■ **Excerpted text**
▼

Data Processing Agreement – Grande Cure BV

Last updated: 01-07-2025

This processing agreement forms part of the collaboration between Grande Cure BV (Controller) and its processors.

  1. Purpose and scope
  • Processor processes personal data solely for the benefit of Grande Cure, for the performance of logistical, administrative, or support services.
  1. Obligations of the Processor
  • Processor will only process on written instructions from Grande Cure.
  • Processor shall take appropriate security measures.
  • Processor guarantees confidentiality of all personal data.
  1. Subprocessors
  • The use of subcontractors is permitted provided that they meet the same obligations and Grande Cure is informed in advance.
  1. Data breach reporting obligation
  • Processor shall immediately report any data leaks to Grande Cure.
  • Processor supports compliance with reporting obligations towards the supervisory authority or data subject.
  1. Security
  • Processor uses measures such as encryption, access control, firewalls and regular backups.
  1. Liability
  • The Processor is liable for damages resulting from deficiencies in security and processing in accordance with the GDPR, unless there is force majeure.
  1. Duration and termination
  • This agreement is valid for as long as the main order between the parties exists.
  • After termination, Processor will delete or return all personal data, unless otherwise required by law.
  1. Audits
  • Grande Cure has the right to conduct or have audits conducted at the Processor's premises.
  1. Applicable law
  • This agreement is governed by Dutch law.
  • Disputes will be submitted to the competent court in Alkmaar.

▲

■ **Work to complete**
Reproduce the processing agreement word for word, starting with "1. Purpose and" and going on through "from Grande Cure.". The listing comes from a different source than the processing agreement.

■ **Data excerpts**

▼

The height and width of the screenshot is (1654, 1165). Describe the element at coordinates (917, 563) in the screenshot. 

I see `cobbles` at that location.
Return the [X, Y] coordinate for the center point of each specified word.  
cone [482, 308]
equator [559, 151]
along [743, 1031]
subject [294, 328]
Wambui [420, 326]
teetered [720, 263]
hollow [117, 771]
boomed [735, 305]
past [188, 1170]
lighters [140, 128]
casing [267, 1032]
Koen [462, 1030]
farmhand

▲

■ **Output**
1. Purpose and scope
  • Processor processes personal data solely for the benefit of Grande Cure, for the performance of logistical, administrative, or support services.
  1. Obligations of the Processor
  • Processor will only process on written instructions from Grande Cure.